─── Document section ───

2

It’s well known pysha3 isn’t compatible with pypy, and because it’s unmaintained for 3 years, I have to modify it myself.

Of course, a proper way would be to perform a complete rewrite in pure python code (which would also results in a faster implementation over the current one), but I lack the required knowledge both in cryptograhy and background math to do this, and the program using it is very very list intensive (which requires a python3 without a gil for multithreading or python3 with a jit).

The single point of failure boils down to this function which has to be called by C code:

static PyObject*
_Py_strhex(const char* argbuf, const Py_ssize_t arglen)
{
    static const char *hexdigits = "0123456789abcdef";

    PyObject *retval;
#if PY_MAJOR_VERSION >= 3
    Py_UCS1 *retbuf;
#else
    char *retbuf;
#endif
    Py_ssize_t i, j;

    assert(arglen >= 0);
    if (arglen > PY_SSIZE_T_MAX / 2)
        return PyErr_NoMemory();

#if PY_MAJOR_VERSION >= 3
    retval = PyUnicode_New(arglen * 2, 127);
    if (!retval)
            return NULL;
    retbuf = PyUnicode_1BYTE_DATA(retval);
#else
    retval = PyString_FromStringAndSize(NULL, arglen * 2);
    if (!retval)

───

**Task requirements**
1) According to the pysha3 post, for how many years has pysha3 gone unmaintained?
2) Carry the pysha3 post forward from its last line, writing the part that comes next.

─── Dataset excerpt ───

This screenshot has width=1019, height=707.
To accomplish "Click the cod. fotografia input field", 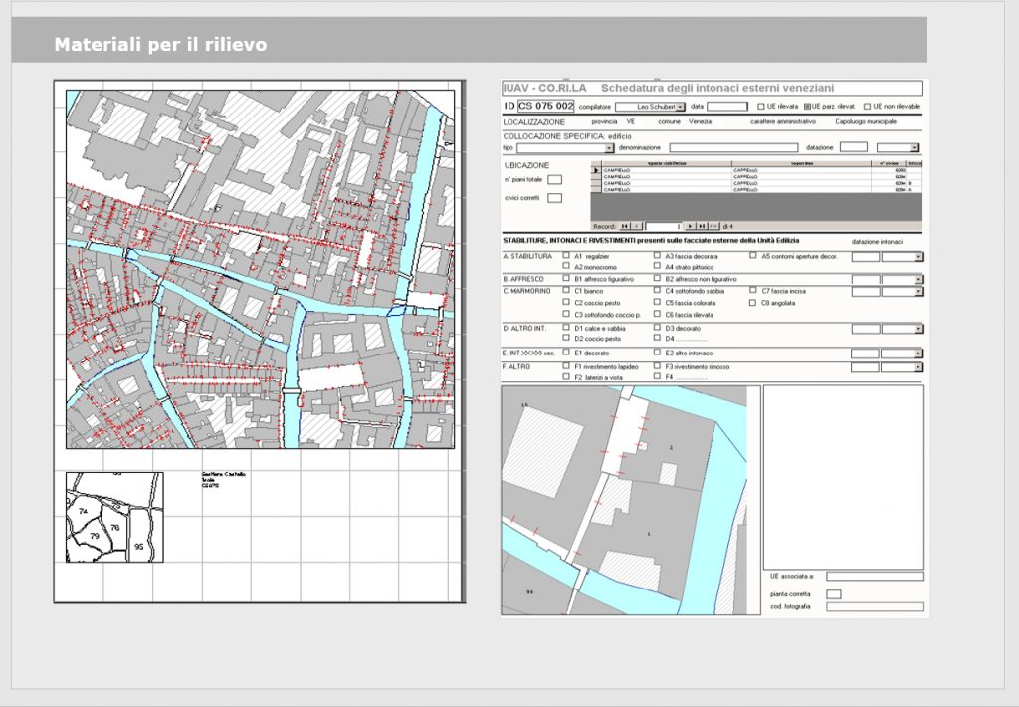I will 874,606.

───

**Outputs**
1) Three years.

2)
            return NULL;
    retbuf = PyString_AsString(retval);
    if (!retbuf) {
            Py_DECREF(retval);
            return NULL;
    }
#endif
    /* make hex version of string, taken from shamodule.c */
    for (i=j=0; i < arglen; i++) {
        unsigned char c;
        c = (argbuf[i] >> 4) & 0xf;
        retbuf[j++] = hexdigits[c];
        c = argbuf[i] & 0xf;
        retbuf[j++] = hexdigits[c];
    }

    return retval;
}

cython compatibility level is at 3.2 for pypy and PyUnicode_New was introduced in python3.3.

I tried the hammer way to fix it with replacing the whole file with the following cython code:

cdef Py_strhex(const char* argbuf, const Py_ssize_t arglen):
    return (argbuf[:arglen]).hex()

but it seems it triggers a segmentation fault including compiling and using the official Python implementation. And using the official PyPy binary, I don’t have the debugging symbols for gdb so I don’t know why.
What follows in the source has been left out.